In the records below, find the line containing "At what coordinates should I click to accomplish: Click" and repeat it and every line after it exactly, without pictures.

- _Screenshot grounding data_:
-.-.-
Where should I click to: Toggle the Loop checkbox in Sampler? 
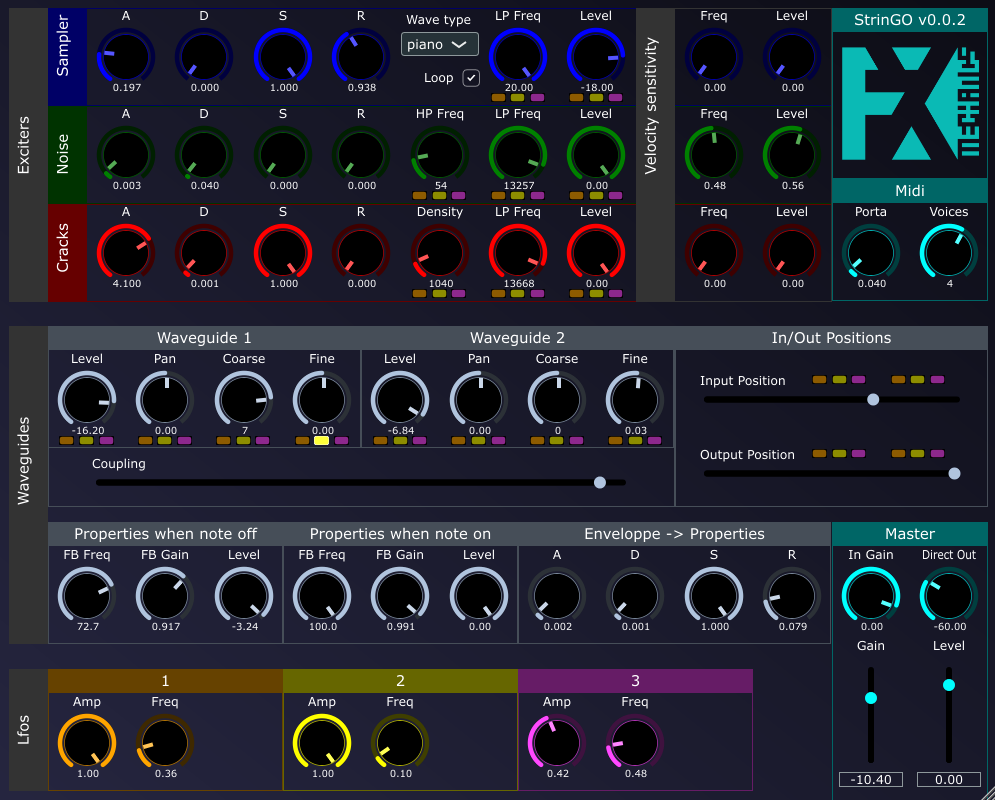click(x=470, y=78)
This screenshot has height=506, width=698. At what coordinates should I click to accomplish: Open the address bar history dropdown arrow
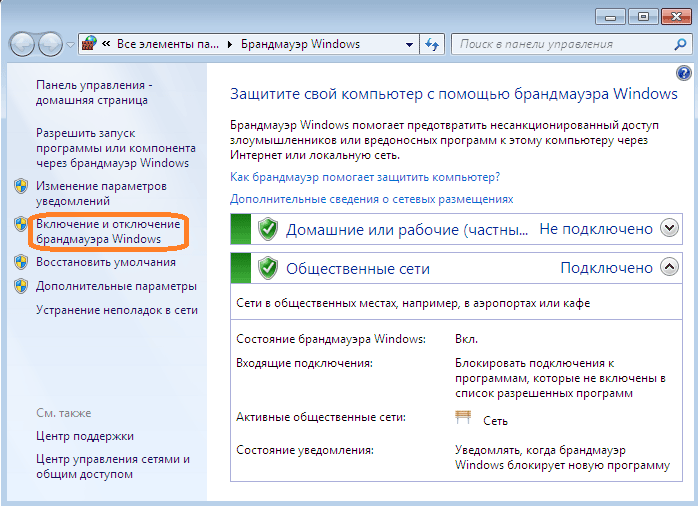(409, 45)
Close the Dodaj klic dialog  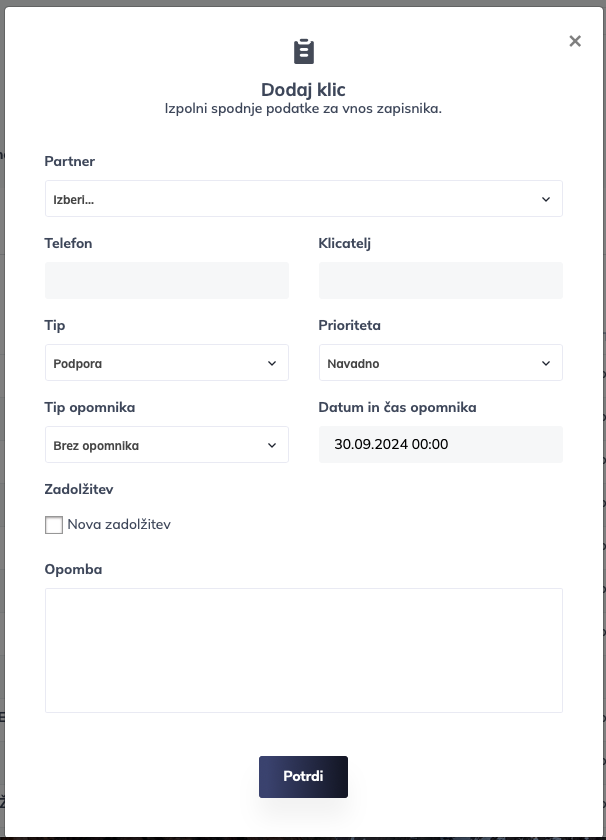(575, 41)
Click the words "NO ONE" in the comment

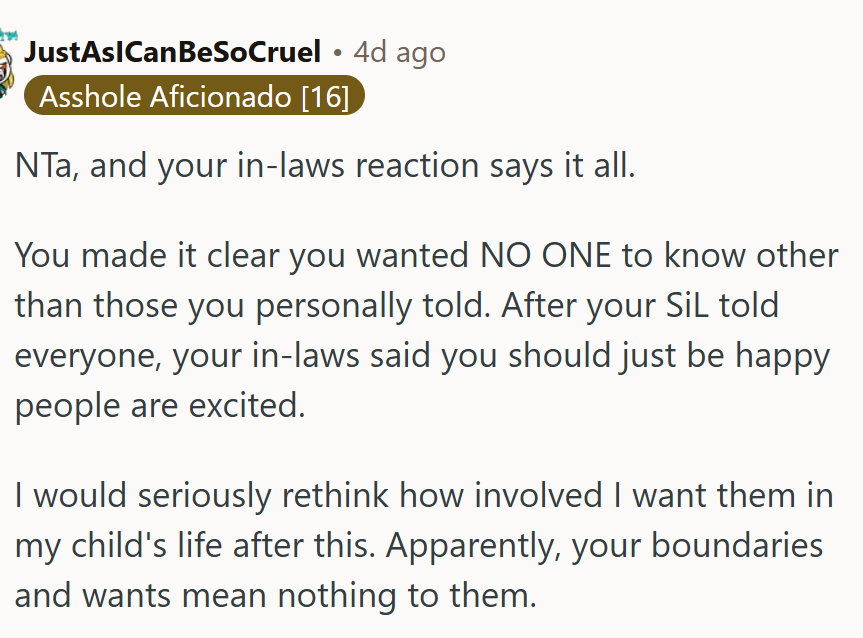[x=533, y=256]
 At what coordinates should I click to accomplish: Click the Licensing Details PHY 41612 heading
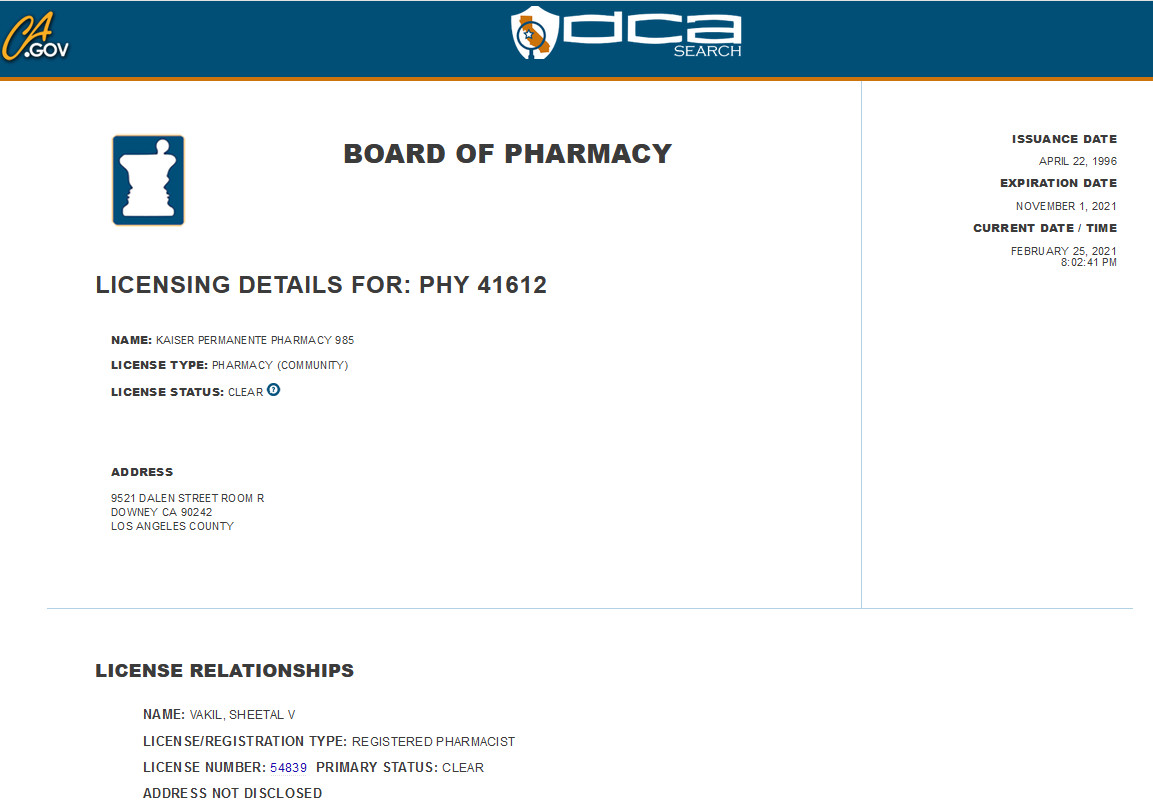[x=321, y=285]
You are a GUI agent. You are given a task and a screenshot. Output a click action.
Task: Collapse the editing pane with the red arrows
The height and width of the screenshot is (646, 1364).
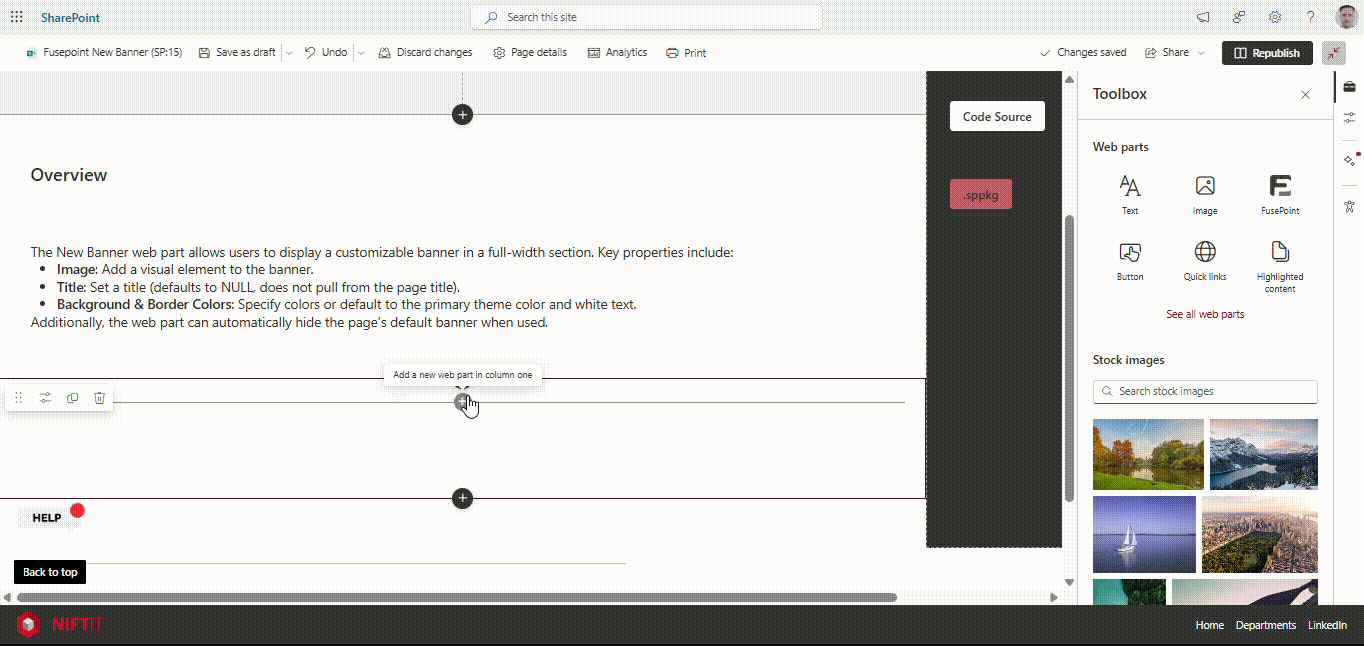click(1333, 53)
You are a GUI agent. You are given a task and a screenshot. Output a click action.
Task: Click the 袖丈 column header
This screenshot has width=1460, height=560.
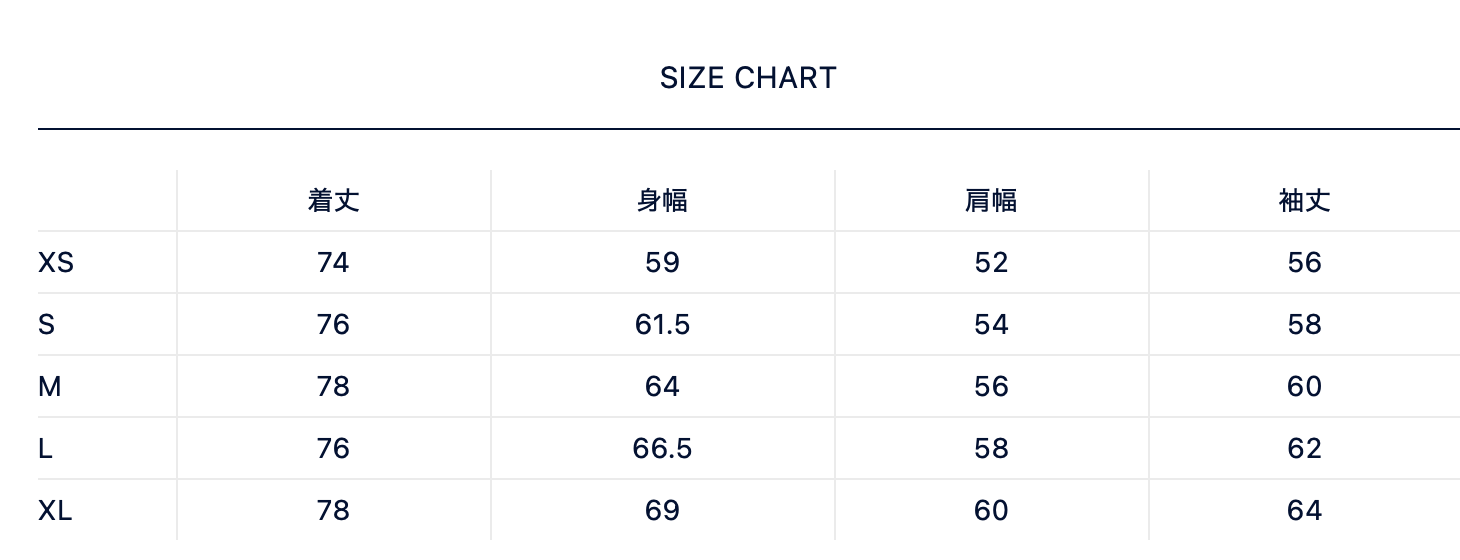1304,201
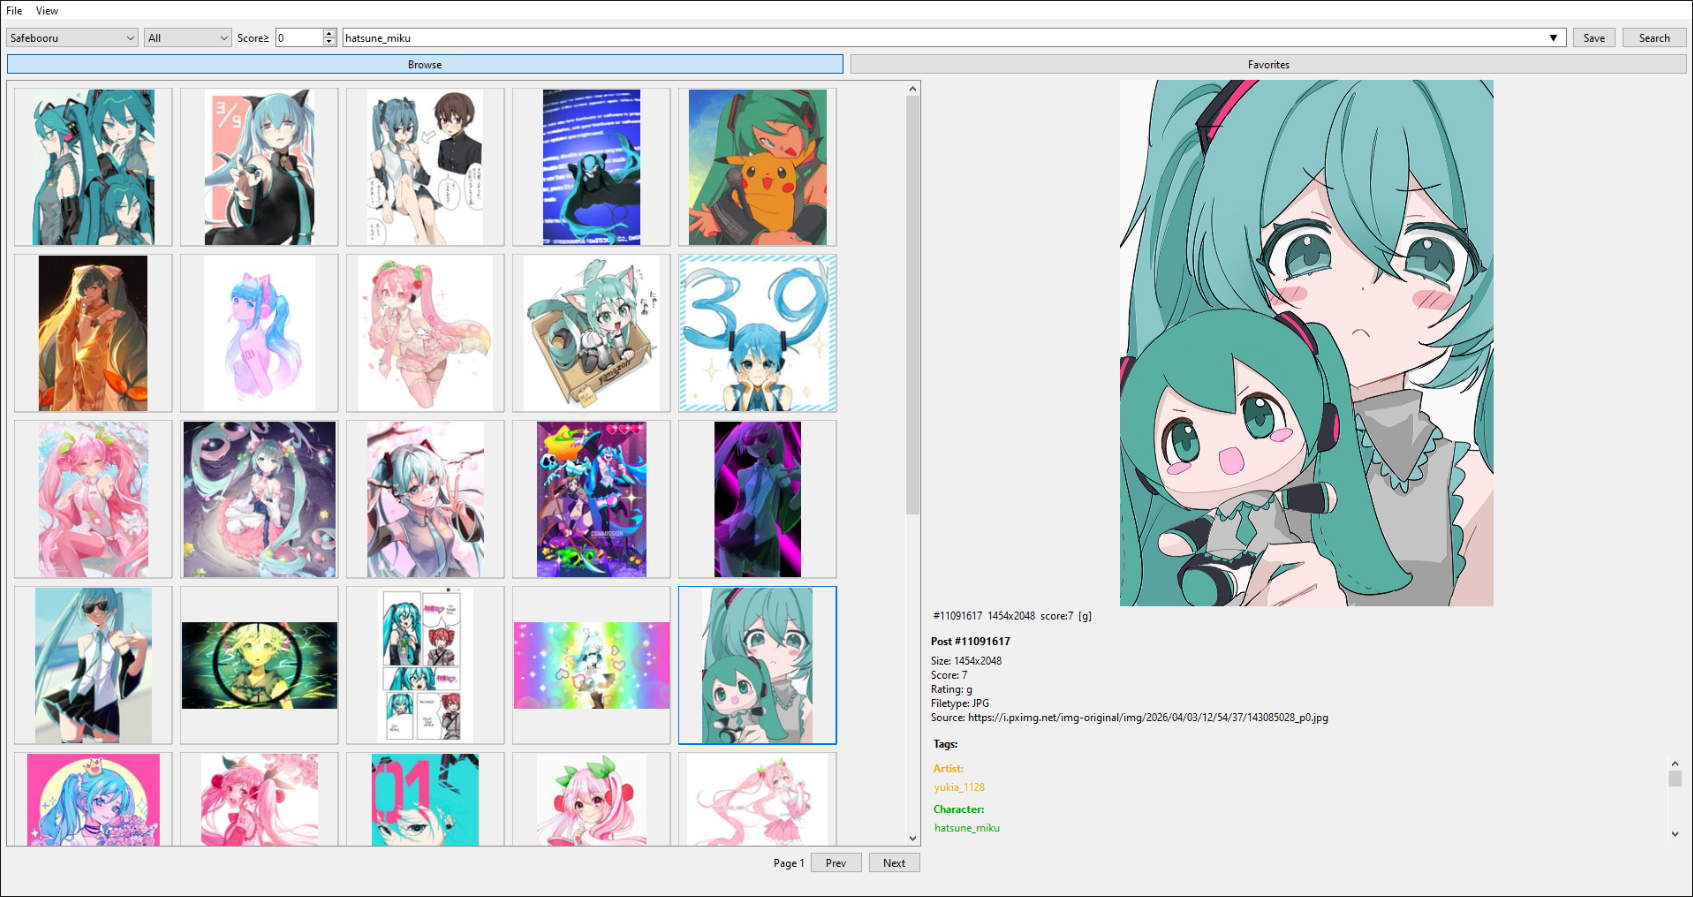Select the Miku with Pikachu thumbnail

pyautogui.click(x=757, y=167)
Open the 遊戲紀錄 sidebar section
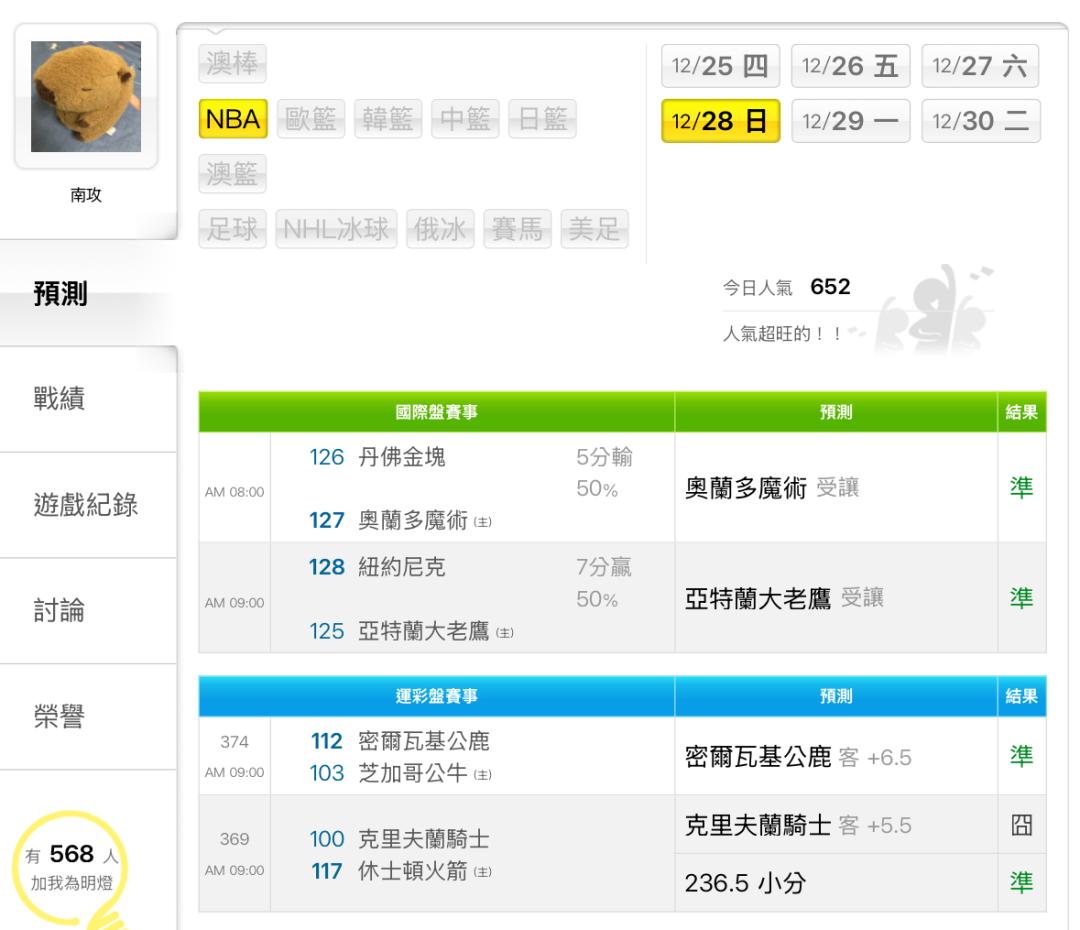Viewport: 1080px width, 930px height. (x=87, y=505)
-.-.-
- _Result_:
 At what coordinates should I click to accomplish: Click the Licensing Details PHY 41612 heading
[x=321, y=285]
You are a GUI agent. You are given a task and a screenshot. Output a click action.
Task: Collapse the editing pane with the red arrows
The height and width of the screenshot is (646, 1364).
click(1333, 53)
You are a GUI agent. You are given a task and a screenshot. Output a click action.
Task: Click the 袖丈 column header
This screenshot has width=1460, height=560.
1304,201
Select the Miku with Pikachu thumbnail

pyautogui.click(x=757, y=167)
Open the 遊戲紀錄 sidebar section
Viewport: 1080px width, 930px height. (x=87, y=505)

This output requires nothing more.